Note: This course will be lotteried.

Engaged Scholarship Courses

Learn more about Engaged Scholarship courses here.

Social Studies 68rj. Restorative and Transformative Justice - NEW
Bonnie Talbert
Half course (fall term). Friday 12:45-2:45.
Restorative justice (RJ) is a quickly growing field, and has become central to discussions of harm, crime, punishment, and power. Yet it is not obvious what the core ideas and practices of RJ are. This class will center on an examination of the rich diversity of understandings, practices, histories, and activist causes that are part of the multiplicity of RJ movements. Are there foundational ideas and practices that unite RJ programs? What inspires people to turn to RJ? What is the nature of the disagreements and conflicts that have emerged within the movement?

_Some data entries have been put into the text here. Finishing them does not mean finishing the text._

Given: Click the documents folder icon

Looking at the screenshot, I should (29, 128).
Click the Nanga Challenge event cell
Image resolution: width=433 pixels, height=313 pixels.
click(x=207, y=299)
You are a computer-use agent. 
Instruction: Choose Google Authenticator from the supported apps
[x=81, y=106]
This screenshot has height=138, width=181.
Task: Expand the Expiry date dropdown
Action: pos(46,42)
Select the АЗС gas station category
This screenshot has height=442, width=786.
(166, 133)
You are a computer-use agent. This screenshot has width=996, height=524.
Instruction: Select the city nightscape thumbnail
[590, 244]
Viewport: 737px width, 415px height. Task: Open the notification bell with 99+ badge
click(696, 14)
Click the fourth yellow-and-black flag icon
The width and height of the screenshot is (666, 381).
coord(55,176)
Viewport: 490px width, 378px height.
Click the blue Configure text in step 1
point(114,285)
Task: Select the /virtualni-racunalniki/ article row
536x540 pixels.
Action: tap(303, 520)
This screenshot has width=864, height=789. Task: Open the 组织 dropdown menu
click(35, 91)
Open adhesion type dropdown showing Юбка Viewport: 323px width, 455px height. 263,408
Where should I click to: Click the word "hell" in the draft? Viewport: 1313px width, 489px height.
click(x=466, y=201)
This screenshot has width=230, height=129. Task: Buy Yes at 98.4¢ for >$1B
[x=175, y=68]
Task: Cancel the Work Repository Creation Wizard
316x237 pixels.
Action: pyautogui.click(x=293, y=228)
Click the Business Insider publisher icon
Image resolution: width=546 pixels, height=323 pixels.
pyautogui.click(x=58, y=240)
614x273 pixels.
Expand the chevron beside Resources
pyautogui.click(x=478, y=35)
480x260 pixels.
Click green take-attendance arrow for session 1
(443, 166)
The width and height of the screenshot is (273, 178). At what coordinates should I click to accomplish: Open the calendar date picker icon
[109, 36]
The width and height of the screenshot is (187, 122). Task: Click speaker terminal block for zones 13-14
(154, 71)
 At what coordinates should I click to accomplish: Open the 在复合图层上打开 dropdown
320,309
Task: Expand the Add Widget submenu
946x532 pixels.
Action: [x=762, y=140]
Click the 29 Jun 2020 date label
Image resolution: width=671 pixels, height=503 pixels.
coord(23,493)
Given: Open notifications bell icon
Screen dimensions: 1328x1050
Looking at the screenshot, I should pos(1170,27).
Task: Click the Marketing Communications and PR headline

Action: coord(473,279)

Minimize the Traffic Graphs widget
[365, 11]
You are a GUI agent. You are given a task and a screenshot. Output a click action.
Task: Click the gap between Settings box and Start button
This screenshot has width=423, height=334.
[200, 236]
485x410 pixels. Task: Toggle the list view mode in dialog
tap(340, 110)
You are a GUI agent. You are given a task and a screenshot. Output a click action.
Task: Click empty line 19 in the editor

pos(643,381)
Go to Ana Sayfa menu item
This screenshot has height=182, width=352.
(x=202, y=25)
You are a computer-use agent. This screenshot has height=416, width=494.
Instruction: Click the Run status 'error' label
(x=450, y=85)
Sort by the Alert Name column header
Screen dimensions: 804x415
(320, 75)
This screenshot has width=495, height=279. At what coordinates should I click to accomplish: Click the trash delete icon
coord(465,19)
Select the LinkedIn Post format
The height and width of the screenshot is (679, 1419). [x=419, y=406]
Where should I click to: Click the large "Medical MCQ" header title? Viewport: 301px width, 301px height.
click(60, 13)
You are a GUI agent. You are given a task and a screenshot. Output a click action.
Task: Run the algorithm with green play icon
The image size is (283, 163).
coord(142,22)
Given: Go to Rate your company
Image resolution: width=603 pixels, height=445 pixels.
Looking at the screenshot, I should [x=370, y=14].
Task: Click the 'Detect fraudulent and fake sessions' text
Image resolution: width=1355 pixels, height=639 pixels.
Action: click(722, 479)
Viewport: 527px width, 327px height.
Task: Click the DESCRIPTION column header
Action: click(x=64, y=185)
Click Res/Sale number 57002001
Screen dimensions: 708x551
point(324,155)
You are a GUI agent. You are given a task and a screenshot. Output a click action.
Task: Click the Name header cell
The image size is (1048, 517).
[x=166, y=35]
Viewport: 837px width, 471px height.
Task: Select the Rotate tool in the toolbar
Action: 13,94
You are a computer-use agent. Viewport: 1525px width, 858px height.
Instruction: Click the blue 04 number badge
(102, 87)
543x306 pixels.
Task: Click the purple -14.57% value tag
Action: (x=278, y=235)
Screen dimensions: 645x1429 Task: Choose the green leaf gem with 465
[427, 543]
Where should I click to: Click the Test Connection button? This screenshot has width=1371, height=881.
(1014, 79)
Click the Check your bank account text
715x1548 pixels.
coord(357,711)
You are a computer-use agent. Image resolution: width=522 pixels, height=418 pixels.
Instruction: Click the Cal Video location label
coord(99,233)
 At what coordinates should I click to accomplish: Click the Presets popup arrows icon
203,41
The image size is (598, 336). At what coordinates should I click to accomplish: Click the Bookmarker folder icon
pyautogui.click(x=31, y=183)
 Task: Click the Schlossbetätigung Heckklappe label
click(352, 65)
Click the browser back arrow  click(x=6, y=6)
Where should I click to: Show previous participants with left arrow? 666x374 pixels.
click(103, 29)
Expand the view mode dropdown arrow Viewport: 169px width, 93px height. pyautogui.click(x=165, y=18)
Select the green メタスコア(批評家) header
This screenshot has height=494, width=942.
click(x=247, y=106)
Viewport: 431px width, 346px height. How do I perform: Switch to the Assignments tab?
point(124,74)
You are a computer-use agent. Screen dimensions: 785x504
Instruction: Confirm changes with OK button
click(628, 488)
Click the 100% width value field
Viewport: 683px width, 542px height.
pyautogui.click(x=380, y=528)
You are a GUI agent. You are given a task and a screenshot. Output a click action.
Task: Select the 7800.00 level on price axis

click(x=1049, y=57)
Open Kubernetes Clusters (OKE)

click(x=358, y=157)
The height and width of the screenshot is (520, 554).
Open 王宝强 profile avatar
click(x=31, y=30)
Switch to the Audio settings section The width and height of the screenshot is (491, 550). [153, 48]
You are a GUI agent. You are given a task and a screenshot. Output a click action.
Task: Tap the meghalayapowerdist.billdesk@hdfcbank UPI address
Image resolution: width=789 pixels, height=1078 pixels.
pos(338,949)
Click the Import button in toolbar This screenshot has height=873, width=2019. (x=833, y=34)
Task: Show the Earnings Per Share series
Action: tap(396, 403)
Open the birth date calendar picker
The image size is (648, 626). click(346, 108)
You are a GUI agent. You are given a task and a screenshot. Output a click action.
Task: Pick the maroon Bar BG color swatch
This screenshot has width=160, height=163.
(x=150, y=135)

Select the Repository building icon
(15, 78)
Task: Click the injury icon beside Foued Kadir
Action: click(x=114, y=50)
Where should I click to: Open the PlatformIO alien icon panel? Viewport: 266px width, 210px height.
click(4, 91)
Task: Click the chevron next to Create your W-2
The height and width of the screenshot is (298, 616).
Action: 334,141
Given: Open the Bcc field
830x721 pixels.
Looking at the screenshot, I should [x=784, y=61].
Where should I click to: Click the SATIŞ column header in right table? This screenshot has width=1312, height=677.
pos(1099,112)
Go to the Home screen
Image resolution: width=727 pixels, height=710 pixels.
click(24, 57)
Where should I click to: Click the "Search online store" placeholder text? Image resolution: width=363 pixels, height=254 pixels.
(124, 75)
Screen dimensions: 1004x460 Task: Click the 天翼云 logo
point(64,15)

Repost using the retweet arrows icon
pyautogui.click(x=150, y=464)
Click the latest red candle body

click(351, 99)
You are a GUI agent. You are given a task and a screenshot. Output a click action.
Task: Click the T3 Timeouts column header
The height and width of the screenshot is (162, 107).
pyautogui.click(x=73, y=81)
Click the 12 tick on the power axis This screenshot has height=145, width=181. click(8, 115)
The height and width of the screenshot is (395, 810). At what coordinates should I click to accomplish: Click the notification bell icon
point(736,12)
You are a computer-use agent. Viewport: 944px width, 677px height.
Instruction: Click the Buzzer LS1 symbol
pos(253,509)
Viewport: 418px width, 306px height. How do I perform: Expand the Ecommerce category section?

How are we to understand the overlap and tensions between the agendas of restorative and transformative justice (TJ)?

One thing that has become clear is that RJ is not merely about a set of circle or conference practices. It is also a set of beliefs and teachings concerning how we relate to ourselves and our communities. These teachings do not merely lie behind the practices of RJ and TJ, they are an integral part of those practices. In trying to transform our patterns of responding to harm, these movements also seek to transform our ideas about how to conduct our daily lives. Just as we will critically assess the conferencing and circle practices of RJ and TJ we will likewise examine the everyday teachings of restorative living that are central to these movements.

This is an engaged scholarship course, and a guiding assumption is that students will be interested in applying RJ practices in a particular setting, organization, or group they are involved in. Resources and opportunities to practice RJ skills will be provided for students who want assistance in finding a context to practice RJ outside of class. In addition to discussing academic literature, case studies, interviews, etc., each class meeting will devote time to RJ practice. The first half of the course will focus our practice time on building circle fluency, while the later weeks will be focused on providing support as students take their practices to their communities.


Special Seminars

Social Studies 96ap. The Future of American Political Parties in Historical and Comparative Perspective
E.J. Dionne and Theda Skocpol
Half course (fall term). Tuesday 3:00-5:00.

What is the state of the American political party system? Is it working? Is it in crisis? Are those even the right questions? This class will examine the current state of American political parties in historical and comparative perspective. It will deal with issues such as representation, organization, the role of parties in governance, and polarization around race, class, ethnicity, and immigration. We will examine stability, fragmentation, and realignment by bringing in lessons from party systems in other democratic nations.

Note:  This course is also offered through the Government Department as GOV 1316. Credit may be earned for either SOC-STD 96AP or GOV 1316.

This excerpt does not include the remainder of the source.